■ **INSTRUCTIONS FOR THE TASK**:
Return every line of the data below unchanged, keeping the same order and characters.

■ **TASK DATA**:
——————————
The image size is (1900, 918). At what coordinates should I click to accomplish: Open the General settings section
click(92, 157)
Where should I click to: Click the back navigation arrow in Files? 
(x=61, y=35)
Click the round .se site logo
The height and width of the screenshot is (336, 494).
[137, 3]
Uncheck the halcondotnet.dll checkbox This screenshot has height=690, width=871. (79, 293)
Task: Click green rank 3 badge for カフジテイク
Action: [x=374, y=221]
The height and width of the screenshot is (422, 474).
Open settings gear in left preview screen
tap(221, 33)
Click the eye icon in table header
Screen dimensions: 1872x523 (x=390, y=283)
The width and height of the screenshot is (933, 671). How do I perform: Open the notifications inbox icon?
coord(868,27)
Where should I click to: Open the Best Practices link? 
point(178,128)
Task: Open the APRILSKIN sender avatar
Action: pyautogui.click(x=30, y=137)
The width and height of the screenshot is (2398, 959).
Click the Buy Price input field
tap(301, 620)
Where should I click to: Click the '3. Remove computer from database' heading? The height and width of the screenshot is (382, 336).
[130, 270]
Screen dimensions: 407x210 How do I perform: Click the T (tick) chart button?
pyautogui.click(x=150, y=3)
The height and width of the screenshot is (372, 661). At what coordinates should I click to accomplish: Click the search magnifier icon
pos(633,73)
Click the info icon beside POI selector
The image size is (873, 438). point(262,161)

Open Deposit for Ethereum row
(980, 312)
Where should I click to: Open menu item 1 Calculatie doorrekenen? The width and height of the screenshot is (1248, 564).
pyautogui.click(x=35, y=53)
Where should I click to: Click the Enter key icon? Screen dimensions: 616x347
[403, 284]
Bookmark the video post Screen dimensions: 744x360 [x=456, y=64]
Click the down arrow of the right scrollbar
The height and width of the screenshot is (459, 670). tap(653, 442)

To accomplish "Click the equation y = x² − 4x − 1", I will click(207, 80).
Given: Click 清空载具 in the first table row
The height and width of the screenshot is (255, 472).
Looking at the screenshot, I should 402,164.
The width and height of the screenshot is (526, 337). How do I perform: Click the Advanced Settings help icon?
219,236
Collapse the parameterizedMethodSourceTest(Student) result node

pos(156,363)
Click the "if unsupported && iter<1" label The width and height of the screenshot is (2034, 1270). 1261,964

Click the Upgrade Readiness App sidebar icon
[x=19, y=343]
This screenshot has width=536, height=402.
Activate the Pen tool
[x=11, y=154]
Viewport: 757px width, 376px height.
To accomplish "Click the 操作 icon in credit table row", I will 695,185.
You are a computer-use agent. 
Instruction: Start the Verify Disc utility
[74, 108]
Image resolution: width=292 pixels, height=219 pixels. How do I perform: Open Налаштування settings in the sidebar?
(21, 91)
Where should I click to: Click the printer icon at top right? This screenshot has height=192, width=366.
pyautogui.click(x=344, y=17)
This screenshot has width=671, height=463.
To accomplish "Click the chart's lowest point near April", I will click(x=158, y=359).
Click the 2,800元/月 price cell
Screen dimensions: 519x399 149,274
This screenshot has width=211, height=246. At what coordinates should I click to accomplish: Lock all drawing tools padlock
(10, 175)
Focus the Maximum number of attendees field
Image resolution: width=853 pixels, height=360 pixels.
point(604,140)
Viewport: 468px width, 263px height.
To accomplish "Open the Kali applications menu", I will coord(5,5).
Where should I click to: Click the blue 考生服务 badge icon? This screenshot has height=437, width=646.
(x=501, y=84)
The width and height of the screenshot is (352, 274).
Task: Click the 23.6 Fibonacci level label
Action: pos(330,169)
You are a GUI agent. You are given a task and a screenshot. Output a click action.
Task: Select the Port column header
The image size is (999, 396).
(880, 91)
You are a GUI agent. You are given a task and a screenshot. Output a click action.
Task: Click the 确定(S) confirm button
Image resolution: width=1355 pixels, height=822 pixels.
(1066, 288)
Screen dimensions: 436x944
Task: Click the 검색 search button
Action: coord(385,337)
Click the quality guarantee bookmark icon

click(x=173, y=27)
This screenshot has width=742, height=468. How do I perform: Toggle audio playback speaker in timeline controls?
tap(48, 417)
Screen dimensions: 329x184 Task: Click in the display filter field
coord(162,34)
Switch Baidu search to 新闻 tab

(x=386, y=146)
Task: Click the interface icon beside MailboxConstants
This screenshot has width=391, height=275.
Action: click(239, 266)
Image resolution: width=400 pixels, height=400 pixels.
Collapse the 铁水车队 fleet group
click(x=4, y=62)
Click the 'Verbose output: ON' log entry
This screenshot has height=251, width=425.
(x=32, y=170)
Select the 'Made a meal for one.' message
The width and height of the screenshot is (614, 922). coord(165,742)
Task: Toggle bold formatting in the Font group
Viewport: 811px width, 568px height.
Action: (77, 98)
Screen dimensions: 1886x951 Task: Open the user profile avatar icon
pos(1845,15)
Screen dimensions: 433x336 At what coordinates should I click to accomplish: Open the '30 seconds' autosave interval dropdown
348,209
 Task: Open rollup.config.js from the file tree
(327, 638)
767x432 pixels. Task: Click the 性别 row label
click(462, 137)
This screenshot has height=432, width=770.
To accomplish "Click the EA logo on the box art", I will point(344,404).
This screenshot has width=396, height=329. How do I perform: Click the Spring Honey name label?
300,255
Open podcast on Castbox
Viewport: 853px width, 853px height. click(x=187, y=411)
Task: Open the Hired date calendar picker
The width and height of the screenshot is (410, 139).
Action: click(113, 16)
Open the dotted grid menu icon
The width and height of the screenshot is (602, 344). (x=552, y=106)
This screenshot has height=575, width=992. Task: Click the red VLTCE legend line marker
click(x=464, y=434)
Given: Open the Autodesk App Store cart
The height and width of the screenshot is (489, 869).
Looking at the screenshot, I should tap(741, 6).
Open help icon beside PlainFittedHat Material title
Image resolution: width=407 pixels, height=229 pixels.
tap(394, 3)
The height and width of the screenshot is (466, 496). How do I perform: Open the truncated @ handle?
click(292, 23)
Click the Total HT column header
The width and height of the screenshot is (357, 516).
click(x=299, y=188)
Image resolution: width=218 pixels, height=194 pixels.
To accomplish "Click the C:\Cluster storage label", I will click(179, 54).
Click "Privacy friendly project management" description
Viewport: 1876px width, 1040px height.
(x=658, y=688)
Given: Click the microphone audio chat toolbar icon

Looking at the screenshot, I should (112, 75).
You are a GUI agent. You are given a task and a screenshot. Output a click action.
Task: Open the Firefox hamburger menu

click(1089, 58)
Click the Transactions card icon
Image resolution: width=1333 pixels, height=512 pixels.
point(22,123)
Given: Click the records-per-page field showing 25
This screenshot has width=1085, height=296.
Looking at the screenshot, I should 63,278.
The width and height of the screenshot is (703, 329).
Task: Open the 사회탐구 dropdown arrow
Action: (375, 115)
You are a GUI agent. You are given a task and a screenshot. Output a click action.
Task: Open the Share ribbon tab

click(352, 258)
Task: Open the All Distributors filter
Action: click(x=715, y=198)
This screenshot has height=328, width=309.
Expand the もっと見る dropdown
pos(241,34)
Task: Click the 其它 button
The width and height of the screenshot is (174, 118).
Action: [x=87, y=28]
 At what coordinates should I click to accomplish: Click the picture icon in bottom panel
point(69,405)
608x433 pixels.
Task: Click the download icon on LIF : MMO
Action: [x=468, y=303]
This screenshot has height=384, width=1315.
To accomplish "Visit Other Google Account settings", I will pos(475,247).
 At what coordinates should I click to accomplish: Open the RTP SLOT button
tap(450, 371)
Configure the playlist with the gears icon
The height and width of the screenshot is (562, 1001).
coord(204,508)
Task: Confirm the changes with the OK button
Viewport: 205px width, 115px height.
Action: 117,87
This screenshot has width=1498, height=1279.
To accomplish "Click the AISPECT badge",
——————————
■ **RESULT**:
The image size is (1900, 918). At what coordinates should I click to accomplish: Open the General settings section
click(92, 157)
Where should I click to: Click the back navigation arrow in Files? 
(x=61, y=35)
Click the round .se site logo
The height and width of the screenshot is (336, 494).
[137, 3]
Uncheck the halcondotnet.dll checkbox This screenshot has height=690, width=871. (79, 293)
Task: Click green rank 3 badge for カフジテイク
Action: [x=374, y=221]
The height and width of the screenshot is (422, 474).
Open settings gear in left preview screen
tap(221, 33)
Click the eye icon in table header
Screen dimensions: 1872x523 (x=390, y=283)
The width and height of the screenshot is (933, 671). How do I perform: Open the notifications inbox icon?
coord(868,27)
Where should I click to: Open the Best Practices link? 
point(178,128)
Task: Open the APRILSKIN sender avatar
Action: pyautogui.click(x=30, y=137)
The width and height of the screenshot is (2398, 959).
Click the Buy Price input field
tap(301, 620)
Where should I click to: Click the '3. Remove computer from database' heading? The height and width of the screenshot is (382, 336).
[130, 270]
Screen dimensions: 407x210 How do I perform: Click the T (tick) chart button?
pyautogui.click(x=150, y=3)
The height and width of the screenshot is (372, 661). At what coordinates should I click to accomplish: Click the search magnifier icon
pos(633,73)
Click the info icon beside POI selector
The image size is (873, 438). point(262,161)

Open Deposit for Ethereum row
(980, 312)
Where should I click to: Open menu item 1 Calculatie doorrekenen? The width and height of the screenshot is (1248, 564).
pyautogui.click(x=35, y=53)
Where should I click to: Click the Enter key icon? Screen dimensions: 616x347
[403, 284]
Bookmark the video post Screen dimensions: 744x360 [x=456, y=64]
Click the down arrow of the right scrollbar
The height and width of the screenshot is (459, 670). tap(653, 442)

To accomplish "Click the equation y = x² − 4x − 1", I will click(207, 80).
Given: Click 清空载具 in the first table row
The height and width of the screenshot is (255, 472).
Looking at the screenshot, I should 402,164.
The width and height of the screenshot is (526, 337). How do I perform: Click the Advanced Settings help icon?
219,236
Collapse the parameterizedMethodSourceTest(Student) result node

pos(156,363)
Click the "if unsupported && iter<1" label The width and height of the screenshot is (2034, 1270). 1261,964

Click the Upgrade Readiness App sidebar icon
[x=19, y=343]
This screenshot has width=536, height=402.
Activate the Pen tool
[x=11, y=154]
Viewport: 757px width, 376px height.
To accomplish "Click the 操作 icon in credit table row", I will 695,185.
You are a computer-use agent. 
Instruction: Start the Verify Disc utility
[74, 108]
Image resolution: width=292 pixels, height=219 pixels. How do I perform: Open Налаштування settings in the sidebar?
(21, 91)
Where should I click to: Click the printer icon at top right? This screenshot has height=192, width=366.
pyautogui.click(x=344, y=17)
This screenshot has width=671, height=463.
To accomplish "Click the chart's lowest point near April", I will click(x=158, y=359).
Click the 2,800元/月 price cell
Screen dimensions: 519x399 149,274
This screenshot has width=211, height=246. At what coordinates should I click to accomplish: Lock all drawing tools padlock
(10, 175)
Focus the Maximum number of attendees field
Image resolution: width=853 pixels, height=360 pixels.
point(604,140)
Viewport: 468px width, 263px height.
To accomplish "Open the Kali applications menu", I will coord(5,5).
Where should I click to: Click the blue 考生服务 badge icon? This screenshot has height=437, width=646.
(x=501, y=84)
The width and height of the screenshot is (352, 274).
Task: Click the 23.6 Fibonacci level label
Action: pos(330,169)
You are a GUI agent. You are given a task and a screenshot. Output a click action.
Task: Select the Port column header
The image size is (999, 396).
(880, 91)
You are a GUI agent. You are given a task and a screenshot. Output a click action.
Task: Click the 确定(S) confirm button
Image resolution: width=1355 pixels, height=822 pixels.
(1066, 288)
Screen dimensions: 436x944
Task: Click the 검색 search button
Action: coord(385,337)
Click the quality guarantee bookmark icon

click(x=173, y=27)
This screenshot has width=742, height=468. How do I perform: Toggle audio playback speaker in timeline controls?
tap(48, 417)
Screen dimensions: 329x184 Task: Click in the display filter field
coord(162,34)
Switch Baidu search to 新闻 tab

(x=386, y=146)
Task: Click the interface icon beside MailboxConstants
This screenshot has width=391, height=275.
Action: click(239, 266)
Image resolution: width=400 pixels, height=400 pixels.
Collapse the 铁水车队 fleet group
click(x=4, y=62)
Click the 'Verbose output: ON' log entry
This screenshot has height=251, width=425.
(x=32, y=170)
Select the 'Made a meal for one.' message
The width and height of the screenshot is (614, 922). coord(165,742)
Task: Toggle bold formatting in the Font group
Viewport: 811px width, 568px height.
Action: (77, 98)
Screen dimensions: 1886x951 Task: Open the user profile avatar icon
pos(1845,15)
Screen dimensions: 433x336 At what coordinates should I click to accomplish: Open the '30 seconds' autosave interval dropdown
348,209
 Task: Open rollup.config.js from the file tree
(327, 638)
767x432 pixels. Task: Click the 性别 row label
click(462, 137)
This screenshot has height=432, width=770.
To accomplish "Click the EA logo on the box art", I will point(344,404).
This screenshot has width=396, height=329. How do I perform: Click the Spring Honey name label?
300,255
Open podcast on Castbox
Viewport: 853px width, 853px height. click(x=187, y=411)
Task: Open the Hired date calendar picker
The width and height of the screenshot is (410, 139).
Action: click(113, 16)
Open the dotted grid menu icon
The width and height of the screenshot is (602, 344). (x=552, y=106)
This screenshot has height=575, width=992. Task: Click the red VLTCE legend line marker
click(x=464, y=434)
Given: Open the Autodesk App Store cart
The height and width of the screenshot is (489, 869).
Looking at the screenshot, I should tap(741, 6).
Open help icon beside PlainFittedHat Material title
Image resolution: width=407 pixels, height=229 pixels.
tap(394, 3)
The height and width of the screenshot is (466, 496). How do I perform: Open the truncated @ handle?
click(292, 23)
Click the Total HT column header
The width and height of the screenshot is (357, 516).
click(x=299, y=188)
Image resolution: width=218 pixels, height=194 pixels.
To accomplish "Click the C:\Cluster storage label", I will click(179, 54).
Click "Privacy friendly project management" description
Viewport: 1876px width, 1040px height.
(x=658, y=688)
Given: Click the microphone audio chat toolbar icon

Looking at the screenshot, I should (112, 75).
You are a GUI agent. You are given a task and a screenshot. Output a click action.
Task: Open the Firefox hamburger menu

click(1089, 58)
Click the Transactions card icon
Image resolution: width=1333 pixels, height=512 pixels.
point(22,123)
Given: Click the records-per-page field showing 25
This screenshot has width=1085, height=296.
Looking at the screenshot, I should 63,278.
The width and height of the screenshot is (703, 329).
Task: Open the 사회탐구 dropdown arrow
Action: (375, 115)
You are a GUI agent. You are given a task and a screenshot. Output a click action.
Task: Open the Share ribbon tab

click(352, 258)
Task: Open the All Distributors filter
Action: click(x=715, y=198)
This screenshot has height=328, width=309.
Expand the もっと見る dropdown
pos(241,34)
Task: Click the 其它 button
The width and height of the screenshot is (174, 118).
Action: [x=87, y=28]
 At what coordinates should I click to accomplish: Click the picture icon in bottom panel
point(69,405)
608x433 pixels.
Task: Click the download icon on LIF : MMO
Action: [x=468, y=303]
This screenshot has height=384, width=1315.
To accomplish "Visit Other Google Account settings", I will pos(475,247).
 At what coordinates should I click to accomplish: Open the RTP SLOT button
tap(450, 371)
Configure the playlist with the gears icon
The height and width of the screenshot is (562, 1001).
coord(204,508)
Task: Confirm the changes with the OK button
Viewport: 205px width, 115px height.
Action: 117,87
This screenshot has width=1498, height=1279.
To accomplish "Click the AISPECT badge",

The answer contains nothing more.